Paul LeDuc (born 1939) is a former Canadian professional wrestler. He is best known for teaming with his kayfabe (storyline) brother Jos LeDuc.

Career
LeDuc began wrestling professionally in 1957 at age 18. He began his training in Montreal, Quebec and later moved to Mexico for further instruction. He talked a friend, Michel Pigeon, into becoming a wrestler as well. Pigeon agreed and took on the ring name Jos LeDuc, as the pair pretended to be brothers. They first worked together in Stu Hart's Stampede Wrestling promotion in Calgary, Alberta. The LeDucs used a lumberjack gimmick to honor deceased professional wrestler "Yukon" Eric Holmback. While wrestling in Stampede Wrestling, the pair held the Stampede International Tag Team Championship.

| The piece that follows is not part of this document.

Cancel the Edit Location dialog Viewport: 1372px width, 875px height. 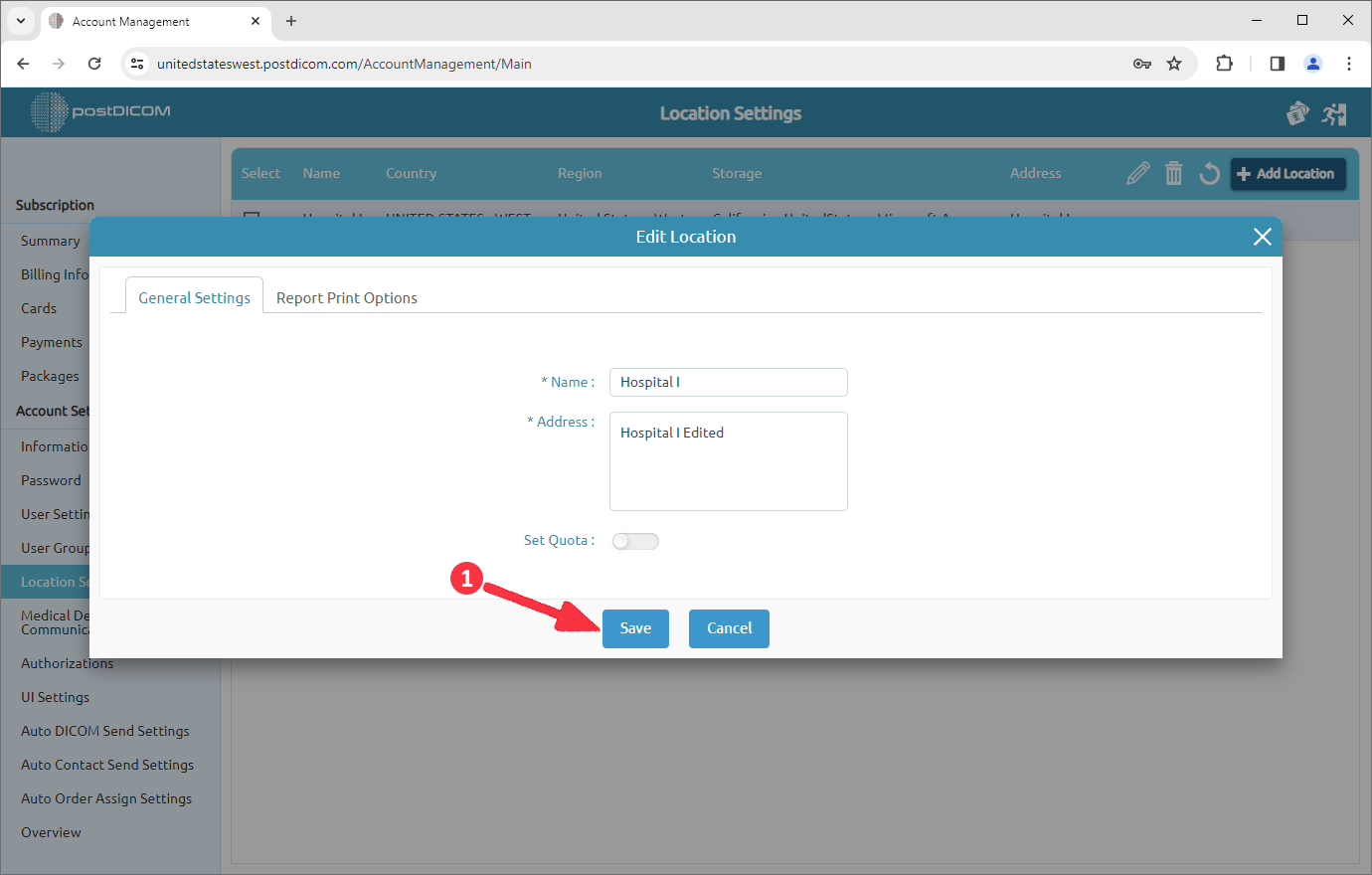(729, 628)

The LeDucs next moved back to Montreal. They feuded with the Rougeau family as well as the Vachon brothers (Maurice and Paul). During a wrestling show in Montreal, Paul LeDuc was legitimately married in the wrestling ring. They also held the Grand Prix Wrestling Tag Team Championship twice in 1972 and 1973.

The LeDucs also wrestled in Florida, where they were known as the Canadian Lumberjacks. In December 1973, they defeated Dusty Rhodes and Dick Slater to win the NWA Florida Tag Team Championship.

Retirement
LeDuc retired from wrestling in 1978 and began working for Quebecor, a communications company, the following year. He later accepted a position writing about professional wrestling for Canadian Online Explorer.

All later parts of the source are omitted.